The researchers first carried out a range of experiments to see if they could develop methods to first isolate human Treg cells targeted against anti-donor cells, and then to get them to multiply in the laboratory. They then carried out studies on a humanised mouse model that had been transplanted with human immune cells. These mice were also given a small (1cm2) human skin graft.
Some of the mice were then injected with Treg cells that specifically target anti-donor cells, some were injected with unselected Treg cells, and others did not receive an injection. After four to six weeks, the researchers examined the skin grafts for damage caused by the humanised immune system attacking the donor tissue.
The researchers found they could successfully generate a population of human Treg cells that mostly contained Tregs targeted against anti-donor cells. They could get these cells to divide in the laboratory, which allowed them to generate large numbers of them. This is important because enough cells can now be generated for their mouse experiments and for any future human testing. They also showed that these cells could indeed suppress the immune system cells that were targeting the transplanted tissue in the laboratory.
In their experiments in the humanised mouse model with a human skin graft, the researchers found that after four to six weeks the human immune cells were attacking and damaging the graft tissue. They found that injection of these mice with the anti-donor cell targeted Treg cells was more effective at reducing the damage to the graft compared to using unselected Treg cells. This meant that the skin grafts in the mice injected with the targeted Treg cells looked like normal, undamaged skin under the microscope.
The researchers conclude that their method of selecting and generating large numbers of targeted human Treg cells should be viable for scaled-up use in clinical settings. They say that their results suggest that these targeted Treg cells may improve current treatments where immune system cells are used.
Currently, people who receive a donor transplant will need to take immunosuppressant drugs for the rest of their lives to stop their immune system attacking the foreign tissue, leading to their body rejecting the transplant. Even with the use of immunosuppressants, organ rejection can still be a common complication of transplant treatment. For example, an estimated 15-25% of people who receive a new kidney will experience acute organ rejection within a year of their transplant.
These drugs also suppress the entire immune system, which makes the person more susceptible to infections and increases their risk of cancer. If more targeted ways of suppressing just the parts of the immune system that are attacking the transplant could be developed, this could potentially reduce these side effects.
The current study is an early step towards potentially achieving this goal. It utilised immune system cells called Regulatory T cells, or Tregs, which can suppress the activation of the immune system.
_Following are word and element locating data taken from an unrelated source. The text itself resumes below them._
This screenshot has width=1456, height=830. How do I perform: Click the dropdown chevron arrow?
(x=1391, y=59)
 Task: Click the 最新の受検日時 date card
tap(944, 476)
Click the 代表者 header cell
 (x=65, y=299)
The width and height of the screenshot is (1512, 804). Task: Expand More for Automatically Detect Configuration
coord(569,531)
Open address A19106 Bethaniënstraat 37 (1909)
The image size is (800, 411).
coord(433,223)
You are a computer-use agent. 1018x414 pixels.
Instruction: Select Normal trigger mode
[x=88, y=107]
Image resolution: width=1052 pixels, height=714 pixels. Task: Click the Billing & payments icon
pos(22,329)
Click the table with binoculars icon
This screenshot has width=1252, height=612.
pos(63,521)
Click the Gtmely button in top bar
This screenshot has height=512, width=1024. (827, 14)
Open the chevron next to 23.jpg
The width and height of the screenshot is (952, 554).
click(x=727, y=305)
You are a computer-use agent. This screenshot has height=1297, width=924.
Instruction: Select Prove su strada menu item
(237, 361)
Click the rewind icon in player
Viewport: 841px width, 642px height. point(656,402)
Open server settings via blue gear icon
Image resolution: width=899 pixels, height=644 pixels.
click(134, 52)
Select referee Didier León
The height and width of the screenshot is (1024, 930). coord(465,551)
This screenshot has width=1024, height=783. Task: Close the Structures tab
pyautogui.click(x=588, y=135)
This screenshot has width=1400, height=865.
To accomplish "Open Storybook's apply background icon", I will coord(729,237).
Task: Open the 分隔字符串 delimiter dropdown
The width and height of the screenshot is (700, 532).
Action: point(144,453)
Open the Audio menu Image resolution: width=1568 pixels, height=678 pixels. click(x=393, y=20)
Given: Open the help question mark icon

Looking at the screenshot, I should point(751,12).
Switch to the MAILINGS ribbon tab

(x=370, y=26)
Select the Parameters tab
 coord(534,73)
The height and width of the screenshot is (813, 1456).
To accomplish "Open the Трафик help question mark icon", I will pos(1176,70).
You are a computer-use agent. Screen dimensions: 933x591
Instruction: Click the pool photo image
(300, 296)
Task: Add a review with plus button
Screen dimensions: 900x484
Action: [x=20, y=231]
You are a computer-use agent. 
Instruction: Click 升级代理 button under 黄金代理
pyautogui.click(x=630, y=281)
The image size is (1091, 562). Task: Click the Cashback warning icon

It successfully developed a method for isolating human Treg cells that will block those cells of the immune system that attack transplanted tissues. It was also able to generate large numbers of these targeted Treg cells in the lab.
This type of research is an essential first step in developing promising treatments that can go on to be tested in humans. Unfortunately, due to differences between species, some treatments that show promise in animals do not show the same effects in humans.
The researchers have tried to make their study as representative of human biology as possible, using special humanised mouse models that utilise mice carrying human immune system cells and human skin grafts. This means that in future the results will be more representative of what might eventually be seen in humans. However, we will need to wait for these human studies before we can judge the effectiveness and safety of this method in transplant patients.